▶ Source excerpt
▬▬▬▬▬▬▬▬▬▬
Politics

Facing record wildfire seasons, Forest Service fights fire funding battle

WASHINGTON -- The U.S. Forest Service is for the first time spending more than half its annual budget on firefighting as Alaska and other areas of the country experience particularly destructive wildfires, according to a report released Wednesday.

In 1995, the Forest Service spent only 16 percent of its budget fighting fires. With the number of fires escalating, fighting them could eat up "as much as two-thirds of the budget" in the next 10 years, Secretary of Agriculture Tom Vilsack said in an interview Wednesday.

"The sad reality is that… we're literally having to borrow from time to time, year to year, from accounts that would allow us to reduce the risk of more forest fires by making our forests more resilient," Vilsack said.

As a result of the increased resource drain of firefighting, the new report says there will be major funding cuts to vegetation and watershed management, capital improvements and maintenance, road building, land management planning and the programs that support Endangered Species Act consultations and permits for pipelines and other infrastructure going through forest lands. The number of nonfirefighting personnel has been cut by 39 percent, from 18,000 employees in 1998 to 11,000 employees in 2015, the report said.
▬▬▬▬▬▬▬▬▬▬
▶ Given information
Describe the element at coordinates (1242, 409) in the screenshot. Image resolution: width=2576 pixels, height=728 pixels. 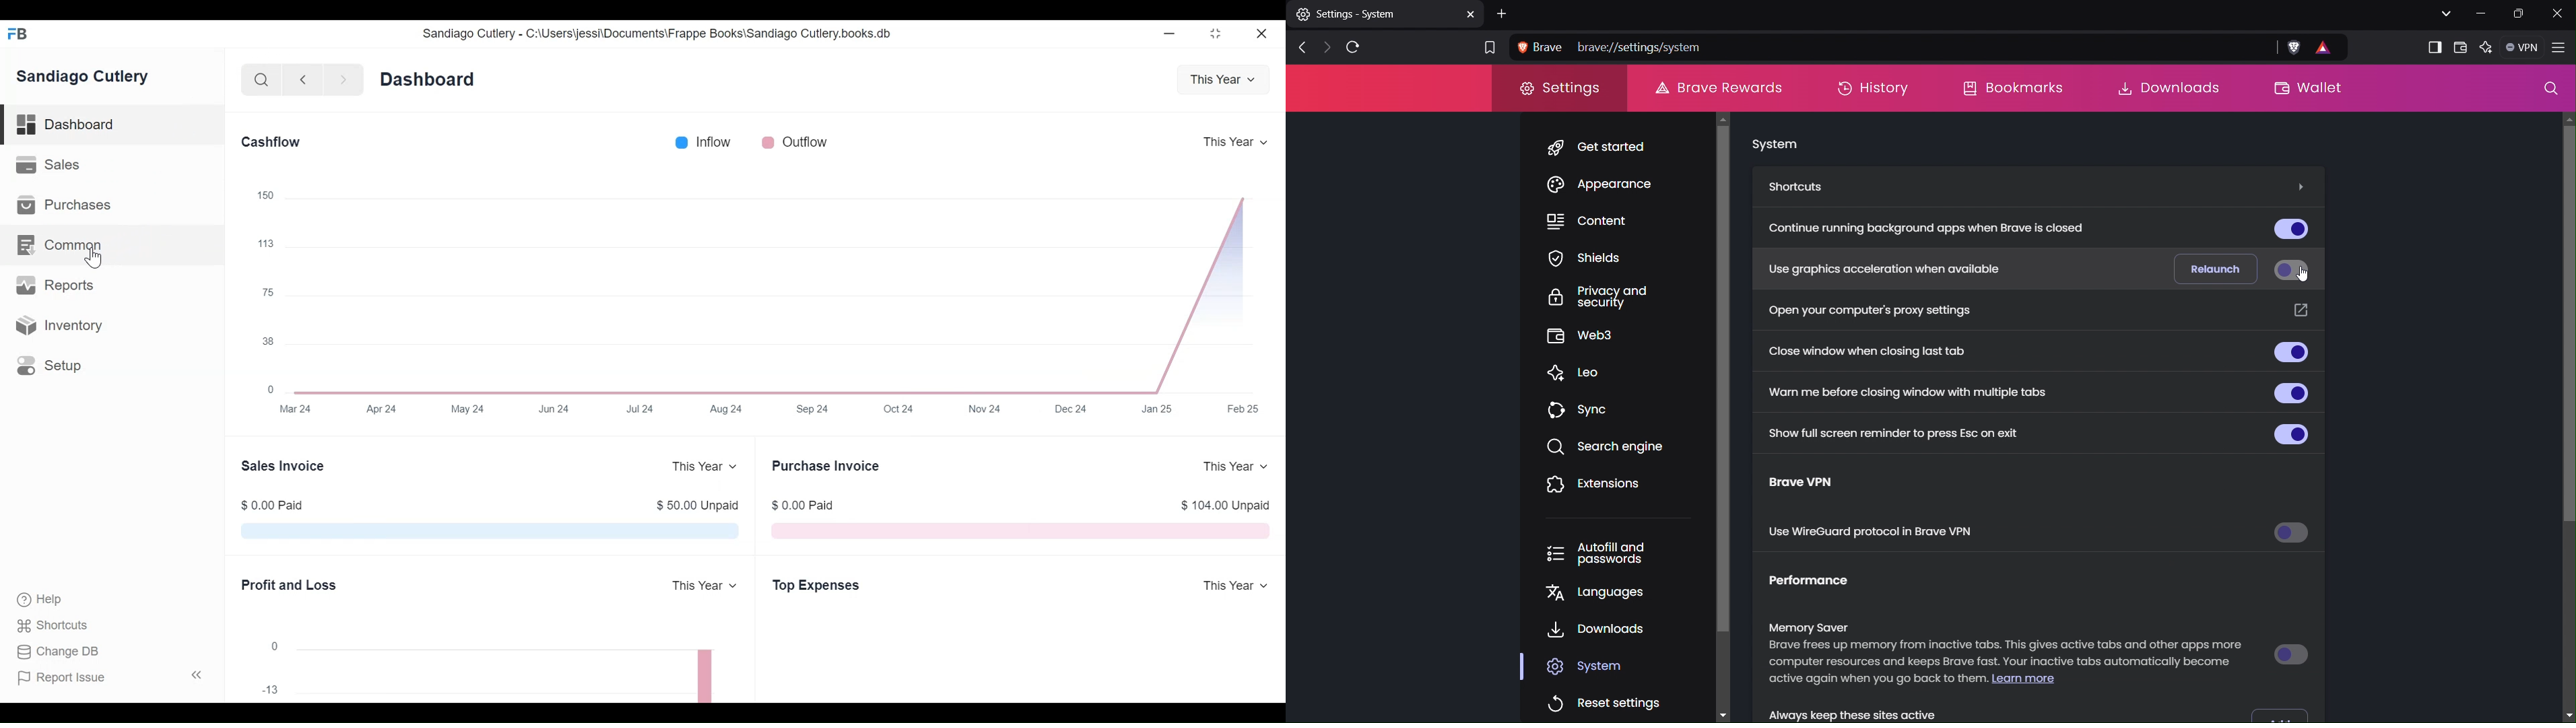
I see `Feb25` at that location.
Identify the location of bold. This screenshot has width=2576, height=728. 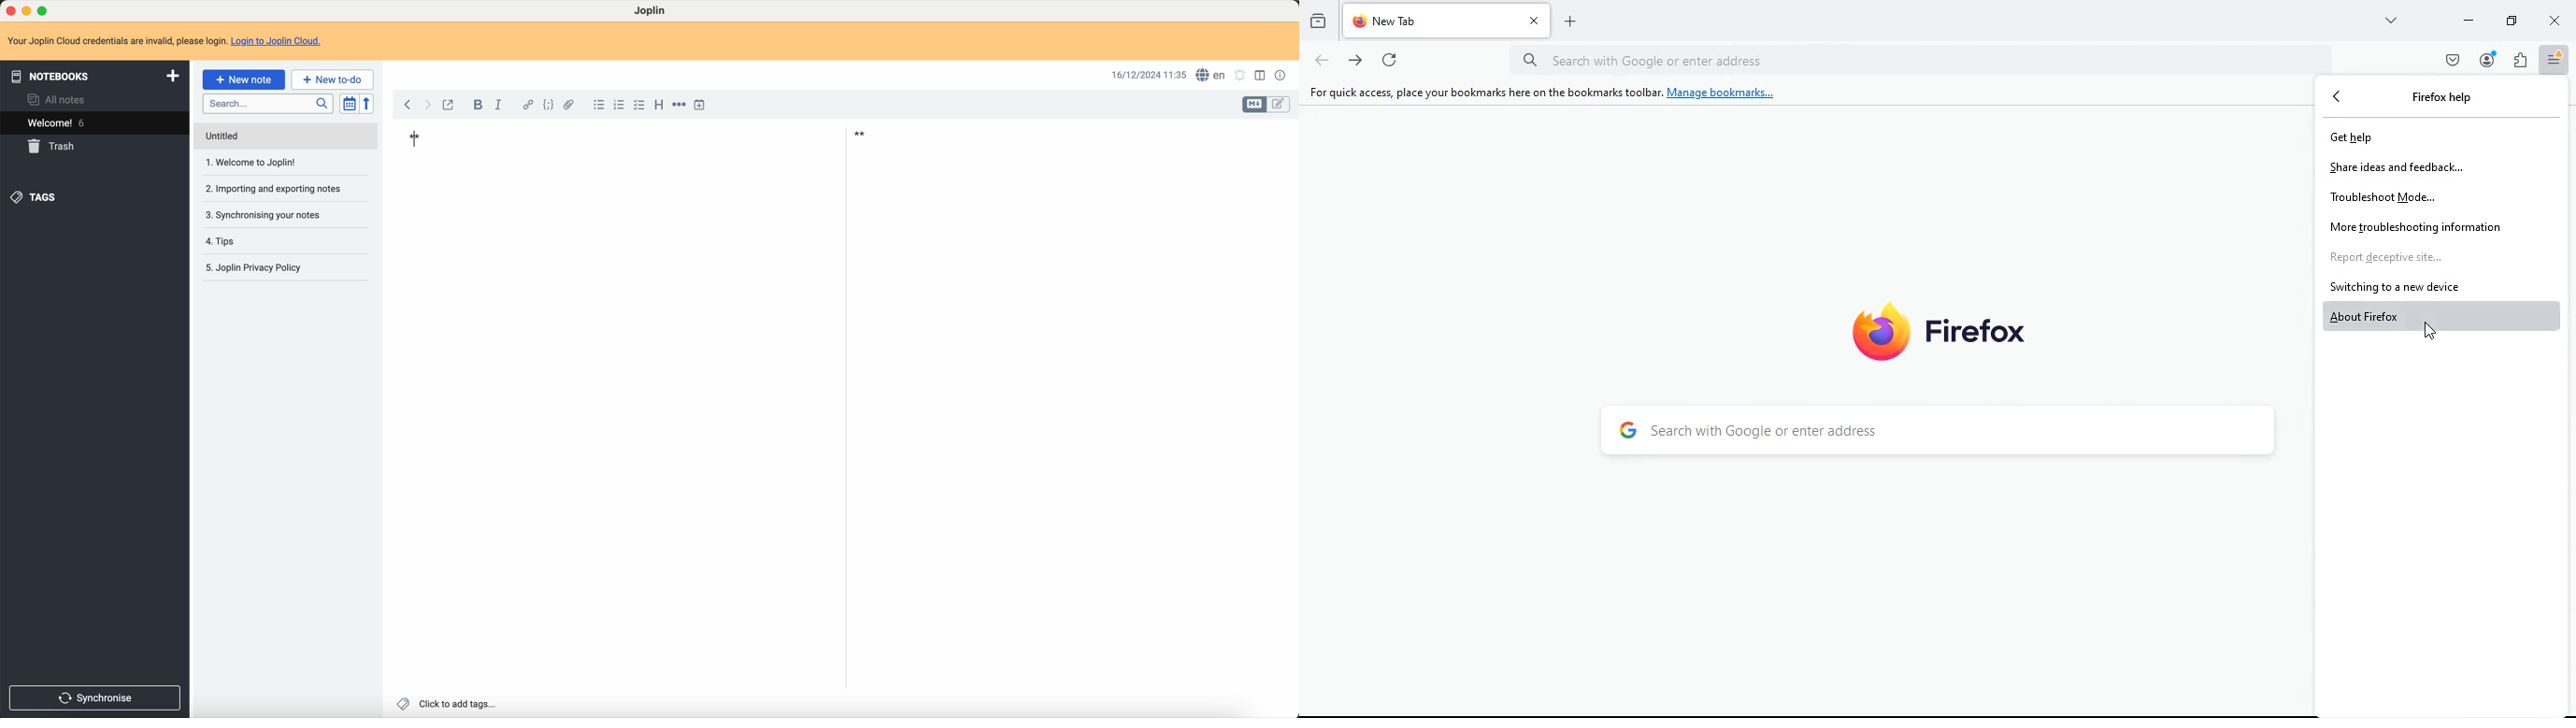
▬▬▬▬▬▬▬▬▬▬
▶ Instructions for the task
Return the passage from the wildfire funding article from "WASHINGTON -- The" up to and including "an interview Wednesday.", copied word for word.

▶ The answer
WASHINGTON -- The U.S. Forest Service is for the first time spending more than half its annual budget on firefighting as Alaska and other areas of the country experience particularly destructive wildfires, according to a report released Wednesday.

In 1995, the Forest Service spent only 16 percent of its budget fighting fires. With the number of fires escalating, fighting them could eat up "as much as two-thirds of the budget" in the next 10 years, Secretary of Agriculture Tom Vilsack said in an interview Wednesday.